【基調講演】平谷 祐宏 氏 稼げるまちづくり 尾道2020、そしてその先へ

2017年6月26日

尾道市長
平谷 祐宏 氏

 尾道市は「稼ぐ力」と「地域の価値向上」をテーマにまちづくりを行ってきた。近年は、当市を含む2市1町が中心になり、瀬戸内しまなみ海道にサイクリングロードとしての新たな価値を付加する取り組みを実施。民間事業者の力を借りて、県営の倉庫をサイクリスト専用ホテルやショップなどの複合施設に改装した。18年には尾道市側からもスタートする国際サイクリング大会を予定している。また、JR西日本の全額負担で尾道駅が建て替えられ、宿泊施設やサイクリスト向けショップが設置される予定だ。

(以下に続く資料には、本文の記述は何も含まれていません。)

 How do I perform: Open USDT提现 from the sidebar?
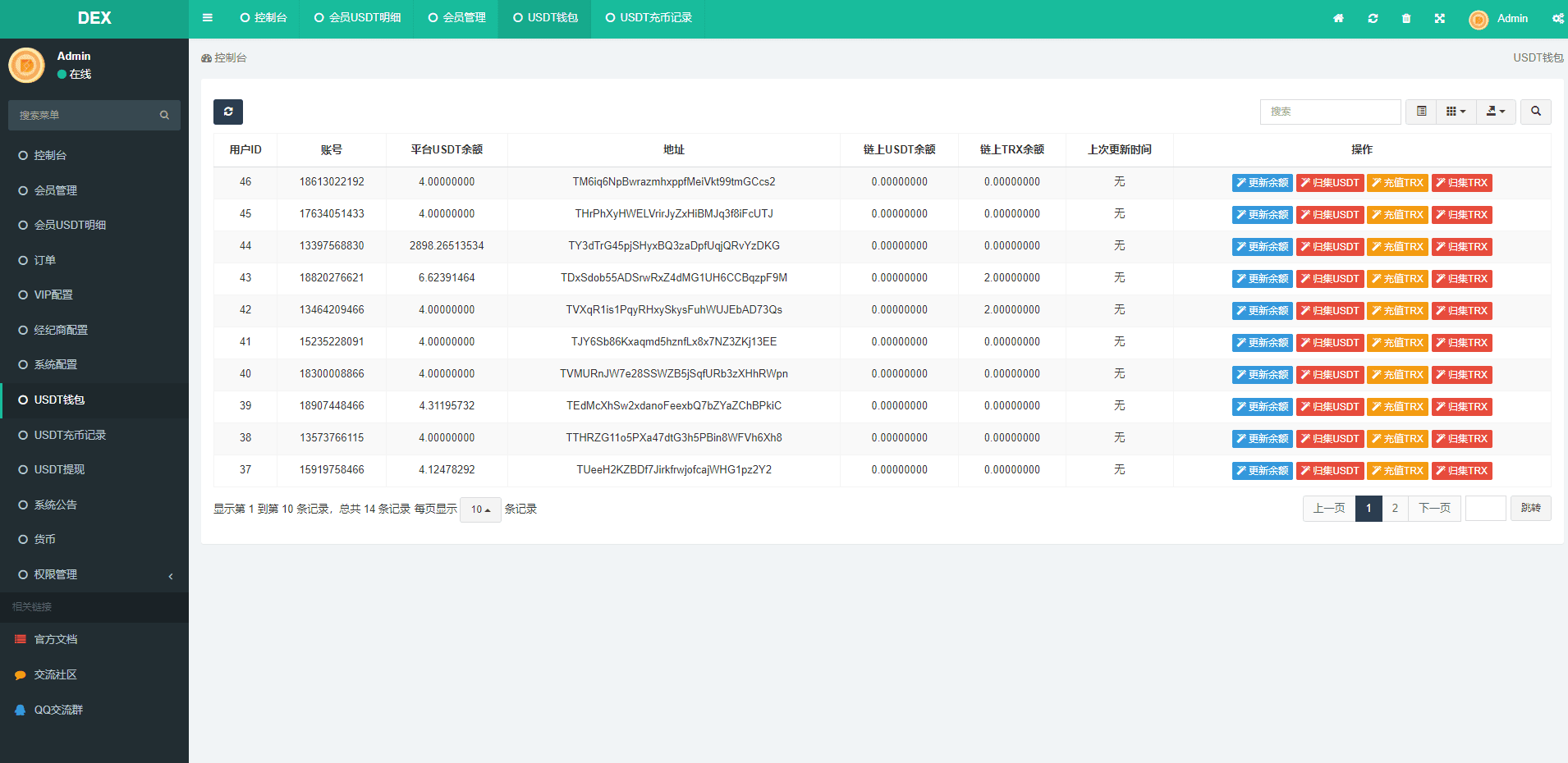click(59, 469)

 地域の価値を向上させる取り組みとしては、歴史的風致維持向上計画が認定されたことを受け、民間企業やNPO法人「尾道空き家再生プロジェクト」などの協力を得て、景観づくりを実施してきた。こうした取り組みが評価され、13年度には文化芸術創造都市部門で文化庁長官表彰を受け、それが15年からの2年連続の日本遺産認定につながった。07年に約2万人だった外国人観光客が、現在では約10倍に増加している。